Artık burada bizi karşılayan doğal güzelliklerden çok poşetler, pet şişeler, boş sigara paketleri ve yol kenarlarında, piknik yerlerinde görebileceğiniz diğer tüm atıklar, gözleme çadırları, suların üstünde ahşap restoranlar vs. Sonra da kafamda bir sürü soru. Biz neden böyleyiz; neden girdiğimiz her yeri kirletiyoruz; temizliği neden beceremiyoruz; yabancılar nasıl beceriyor?

Amsterdam’da neredeyse kentin tüm parklarını dolaştım ve hiç birisinde herhangi bir kirlilikle karşılaşmadım. Hani ender olarak, köpek gezdirilen parklarda köpek pislikleri varsa da bu çok azdır. Avustralya da ise arasanız da bir şey bulamazsınız.

Avustralya neyse de, Avrupa bize benzer. Parklar canlıdır, insan kaynar. Ama Avustralya çok farklıdır. Bir kere parklar çok büyük orman alanları olup, çoğu zaman arabayla parkın içinden geçmeniz on- on beş dakika, bazen daha fazla olabilir. Bu yüzden parkların çoğunluğu çok tenhadır. Bazı parklar ıssız bir dağ başı veya büyük bir orman içi gibidir. Parkta çoğu zaman sizden başka kimse olmayabilir.

Ama gerek park, gerek içindeki tesisler ve tuvaletler tertemizdir. Lavabosunda sabunu, peçetesi, tuvalet kâğıdı, her şeyi tam tekmildir. Kim yapar, kim bakar, kim temizler ve bu malzemeyi oraya kim koyar bilemezsiniz. New Castle’da kaldığım üç ay boyunca pek çok parkını gezdim. Ne buralarda ne de Avustralya’nın başka kentlerinde gördüğüm parklarda, piknik alanları ve yol kenarlarında çöp sayılabilecek hiç bir atığa rastlamadım.

Yani bu böyle temiz tutulabiliyorsa, biz de bunun bir yolunu bulmalı, öğrenmeli, önlemlerini almalı, parkların ve piknik alanlarının temizliğini sağlamalı ve doğamızı korumalıyız.

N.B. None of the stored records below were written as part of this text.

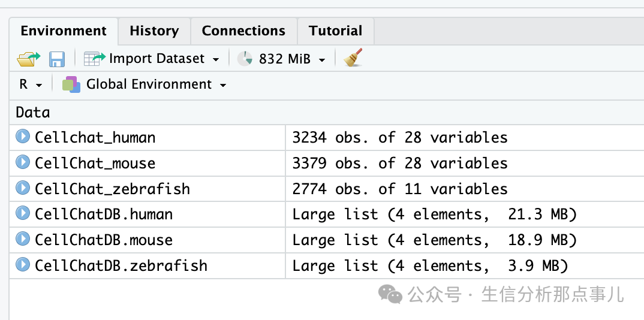Click the save workspace disk icon
644x320 pixels.
click(57, 59)
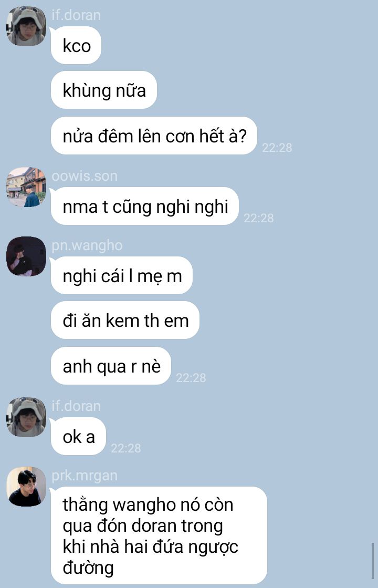Select the 'anh qua r nè' message
The width and height of the screenshot is (378, 588).
111,366
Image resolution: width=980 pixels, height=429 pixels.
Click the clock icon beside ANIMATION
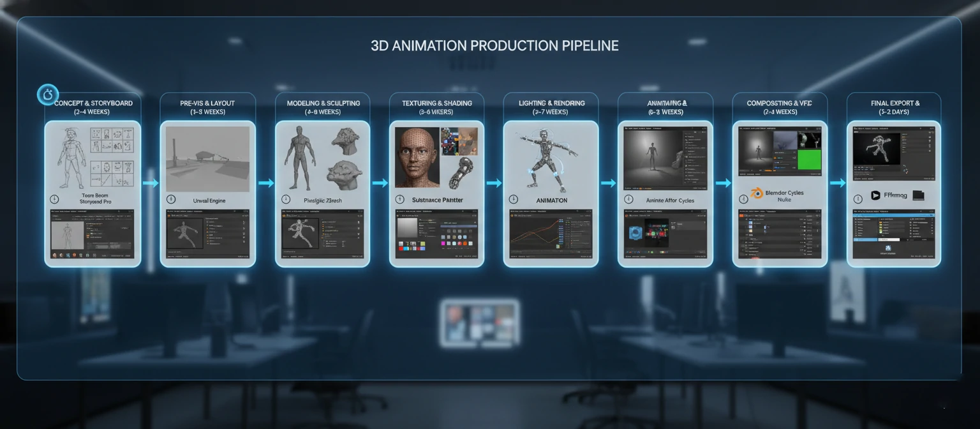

Çünkü bu doğa, yalnızca bizim ve bizden sonra da çocuklarımızın, torunlarımızın değil. Doğa önce doğanın ve üstündeki canlı cansız tüm varlığın. Bu günkü yaşayan insanın, vahşi bir ben duygusuyla doğayı keyfi kullanımı, yaşadığımız doğal dengenin bozulmasıyla ilgili sorunlara neden olduğu gibi, bizden sonrasının yaşama hakkına tecavüz anlamı da taşımaktadır.

 

Yayın Tarihi : 24 Eylül 2008 Çarşamba 11:34:35


Bu haber hakkında yorum yazmak ister misiniz?
Yorumlarınız
izzet Kütükoğlu IP: 85.99.39.xxx Tarih : 24.09.2008 16:01:53

Merhaba sayın Öner, Siz bunları düşünüyorsunuz ya. Çevre bakanımızda sizin gibi hiç düşünmüş müdür? Bu milletten ÇTV alan kurum yöneticileri sizin düşündüğünüz kadar bu konuları düşünmüş müdür? Bu kadar işsiz güçsüz, ekmeye muhtaç adamın olduğu, memlekette, dahası insanların çöpten beslendiği bir ülkede, vatandaştan ÇTV diye vergi alan devlet, hiç değil ise, şehirler arası yolların kenarlarını insanlara para vererek temizletemez mi? Devlet zaten bana danışmadan benden bunun parasını alıyor! Ekosoz muayenesi diye bir haraç kesme metodu geliştirmişsin! Eskiden devlet keserdi haracı, devlet bunu zahmetli bulmuş olcak ki, şimdi parayı birilerine toplatıyor. Peki, para toplamak için birilerini bulup, Çevre koruma bahanesi ile vatandaştan para toplayan devlet, bu paranın bir miktarınıda çevredeki çölçöpü toplamak için neden ayırmaz? Ayırmaz ayıramaz! anca yetiyordur. Makamların pisliğini temizlemeye!